Mastella: “I 5Stelle? Alleanza anche a Benevento o al Senato niente voti”

Clemente Mastella non ci sta: o si fa un accordo organico ovunque oppure il banco salta.

Se c’è una cosa che l’ex Guardasigilli sa fare è muovere i  fili della politica. Dopo anni di isolamento, non solo è riuscito a tornare in pista conquistando nel 2016 Palazzo Mosti e portando in Senato la consorte Sandra Lonardo, ma è in pochi mesi diventato determinante a Napoli come a Roma.

Lo dichiara in un’intervista a Valentino Di Giacomo sul Mattino: “O si fa un accordo totale organico in tutta la regione o mi tiro fuori”.

Per il sindaco di Benevento “ogni intesa andrebbe cercata a partire dalle liste che hanno portato alla vittoria di Vincenzo De Luca solo pochi mesi fa, dopo possono aggiungersi altri”.

Mastella è diventato ago della bilancia anche a Napoli, dove per le Comunali il Pd è al lavoro con il M5S.

A Benevento invece il Pd è spaccato in due letteralmente, finanche in consiglio comunale dove proprio oggi sarà formalizzato un nuovo gruppo PD, quello dei  decariani di ferro. Mentre il M5S di accordo con Mastella non vuol proprio sentir parlare.

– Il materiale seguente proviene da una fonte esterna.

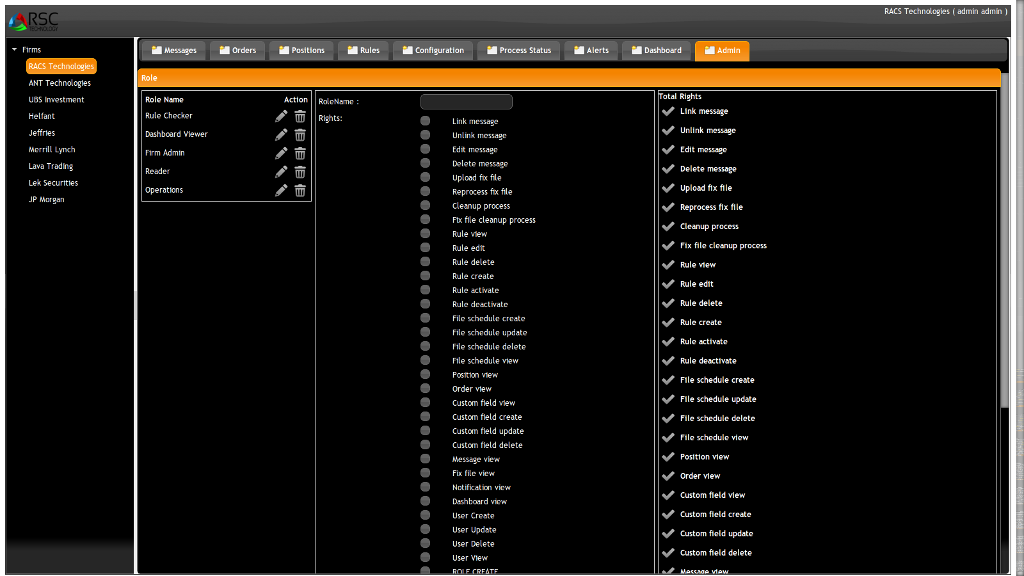Viewport: 1024px width, 576px height.
Task: Click the pencil icon beside Operations
Action: pos(281,190)
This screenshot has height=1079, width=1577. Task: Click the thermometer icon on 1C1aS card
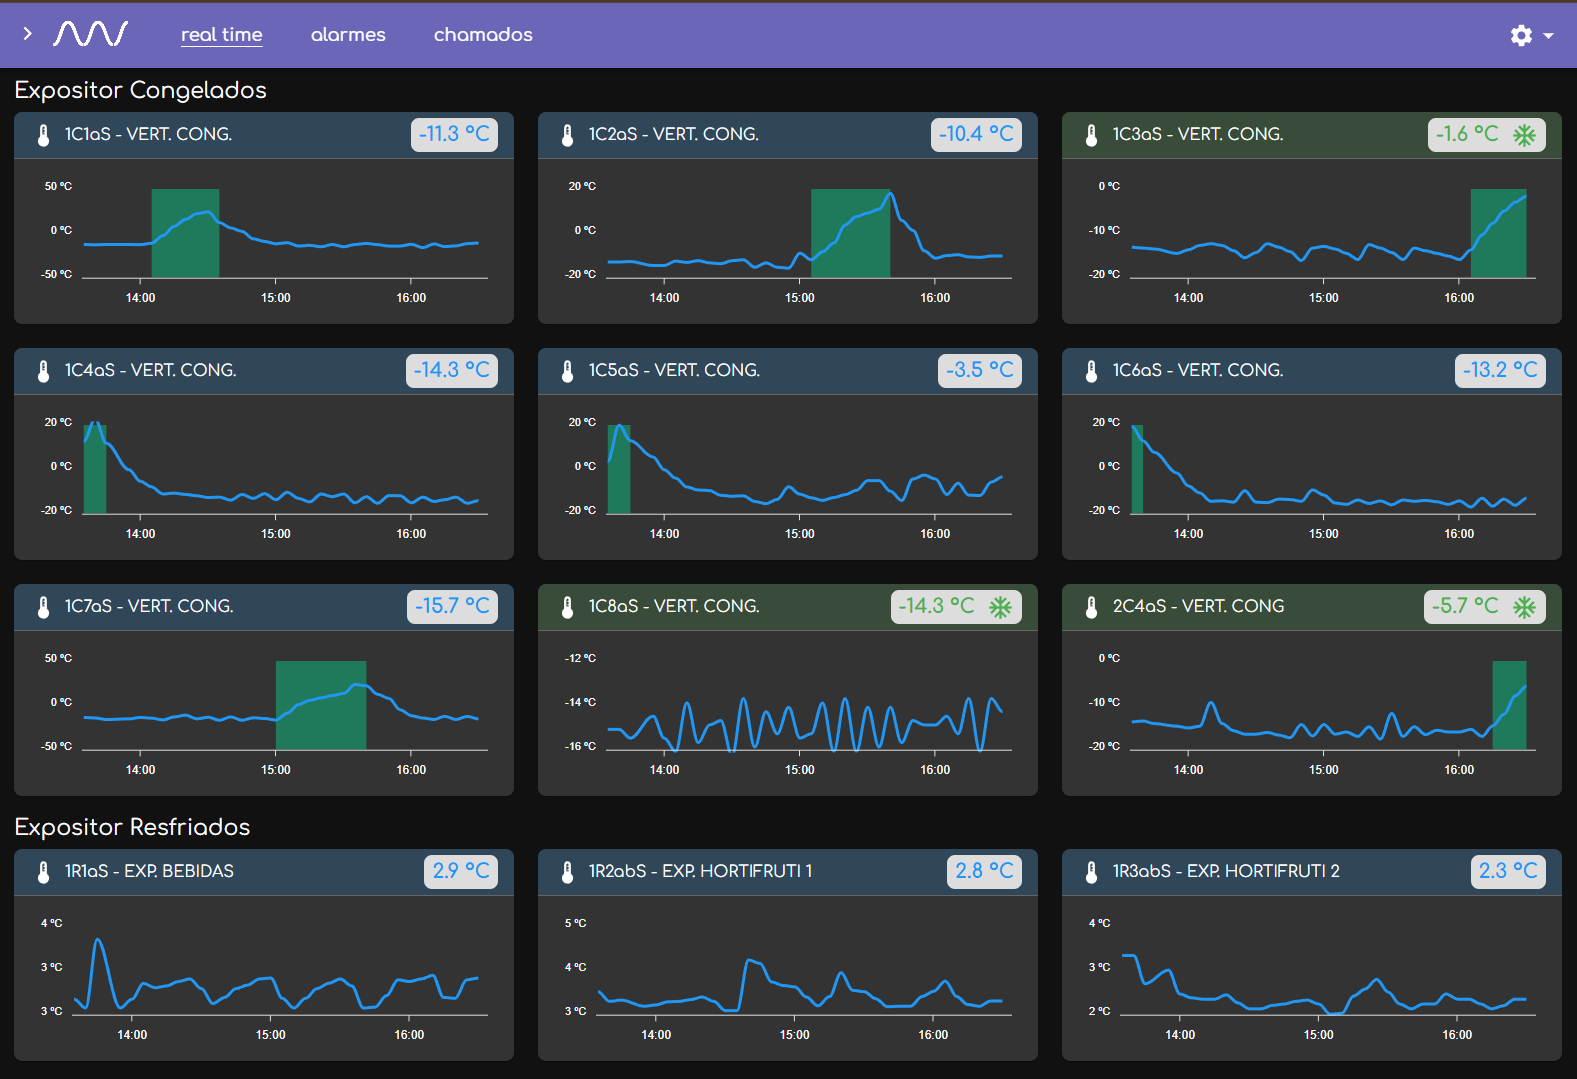click(x=44, y=135)
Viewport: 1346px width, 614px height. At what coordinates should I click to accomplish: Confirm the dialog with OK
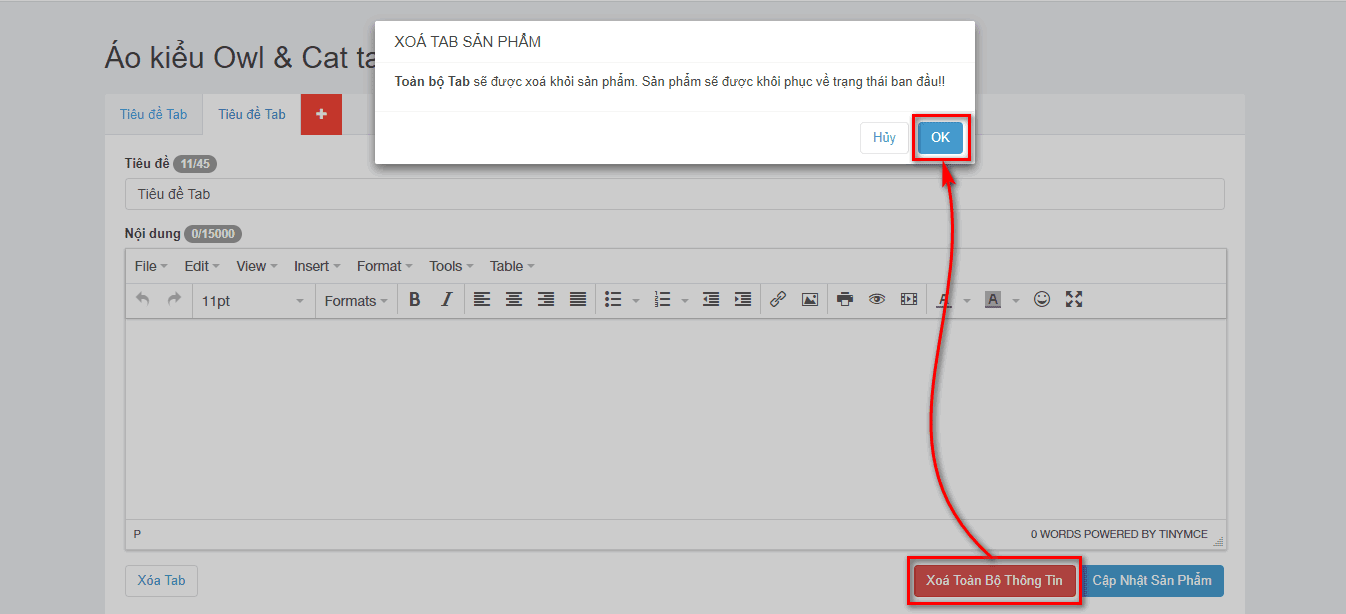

Certo che mi candiderò a sindaco di Benevento, ma  a questo punto non so con quale schema, dipende da quali saranno gli sviluppi“, spiega. E alla domanda del giornalista su un’ipotesi alleanza con i 5Stelle anche a Benevento risponde netto: “Mi dica lei perché non dovrebbero farlo. Hanno fatto incetta di voti al Sud e subito li hanno portati in dote a Salvini, poi hanno gridato per mesi contro il Pd definendolo” il partito di Bibbiano” e alla fine ci si sono alleati. Azzo, mi perdoni l’espressione tipicamente napoletana, vuol vedere che il problema sono io?”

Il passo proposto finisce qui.